TASK.
Scan the data below and copy each line where "will" occurs.

[Pixel coordinate grounding data]
════════════════

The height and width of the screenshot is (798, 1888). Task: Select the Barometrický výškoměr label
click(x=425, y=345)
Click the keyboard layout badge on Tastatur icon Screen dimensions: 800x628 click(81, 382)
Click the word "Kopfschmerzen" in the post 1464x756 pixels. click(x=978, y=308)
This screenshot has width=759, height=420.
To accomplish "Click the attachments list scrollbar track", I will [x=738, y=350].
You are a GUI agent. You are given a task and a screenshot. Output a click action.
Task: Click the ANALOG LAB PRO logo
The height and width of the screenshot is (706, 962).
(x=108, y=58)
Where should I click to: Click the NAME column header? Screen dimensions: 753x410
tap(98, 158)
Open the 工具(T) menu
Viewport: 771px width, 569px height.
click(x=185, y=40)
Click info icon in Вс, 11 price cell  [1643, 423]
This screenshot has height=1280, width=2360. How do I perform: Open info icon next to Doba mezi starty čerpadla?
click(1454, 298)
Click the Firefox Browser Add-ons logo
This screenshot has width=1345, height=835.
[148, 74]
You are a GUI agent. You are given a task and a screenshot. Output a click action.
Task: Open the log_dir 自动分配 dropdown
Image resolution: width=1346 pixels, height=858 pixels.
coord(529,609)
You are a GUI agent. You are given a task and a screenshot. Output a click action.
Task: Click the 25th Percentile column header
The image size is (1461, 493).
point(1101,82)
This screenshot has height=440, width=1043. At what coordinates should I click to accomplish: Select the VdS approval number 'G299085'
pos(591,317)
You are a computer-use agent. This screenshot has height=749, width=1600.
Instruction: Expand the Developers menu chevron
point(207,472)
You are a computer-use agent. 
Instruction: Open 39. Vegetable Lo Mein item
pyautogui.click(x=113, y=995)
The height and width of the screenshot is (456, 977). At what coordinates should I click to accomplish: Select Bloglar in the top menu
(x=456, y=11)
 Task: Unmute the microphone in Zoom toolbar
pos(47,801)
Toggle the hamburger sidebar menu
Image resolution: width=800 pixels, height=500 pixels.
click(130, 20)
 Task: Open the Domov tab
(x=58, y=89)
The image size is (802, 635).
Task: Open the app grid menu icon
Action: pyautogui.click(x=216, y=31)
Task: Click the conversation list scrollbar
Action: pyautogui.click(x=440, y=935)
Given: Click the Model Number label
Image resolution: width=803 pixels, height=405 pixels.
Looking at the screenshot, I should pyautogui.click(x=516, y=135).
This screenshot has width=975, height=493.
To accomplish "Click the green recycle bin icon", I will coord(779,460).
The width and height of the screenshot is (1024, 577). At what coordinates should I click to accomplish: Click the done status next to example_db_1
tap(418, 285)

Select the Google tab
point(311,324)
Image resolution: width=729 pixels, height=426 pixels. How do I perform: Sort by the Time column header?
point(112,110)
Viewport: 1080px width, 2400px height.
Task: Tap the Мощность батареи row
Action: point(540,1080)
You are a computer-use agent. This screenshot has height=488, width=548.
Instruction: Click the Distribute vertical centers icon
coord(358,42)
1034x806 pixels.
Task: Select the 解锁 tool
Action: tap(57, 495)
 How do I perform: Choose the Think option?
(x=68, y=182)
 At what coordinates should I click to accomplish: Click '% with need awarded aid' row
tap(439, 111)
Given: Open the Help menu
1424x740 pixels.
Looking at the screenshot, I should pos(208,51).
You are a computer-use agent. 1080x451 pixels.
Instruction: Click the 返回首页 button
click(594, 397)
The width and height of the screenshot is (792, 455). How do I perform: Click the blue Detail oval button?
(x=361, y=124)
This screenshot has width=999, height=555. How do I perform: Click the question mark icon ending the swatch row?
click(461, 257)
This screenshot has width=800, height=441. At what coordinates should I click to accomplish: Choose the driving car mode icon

════════════════

YOUR RESPONSE.
To accomplish "Click the attachments list scrollbar track", I will [x=738, y=350].
To accomplish "Click the green recycle bin icon", I will coord(779,460).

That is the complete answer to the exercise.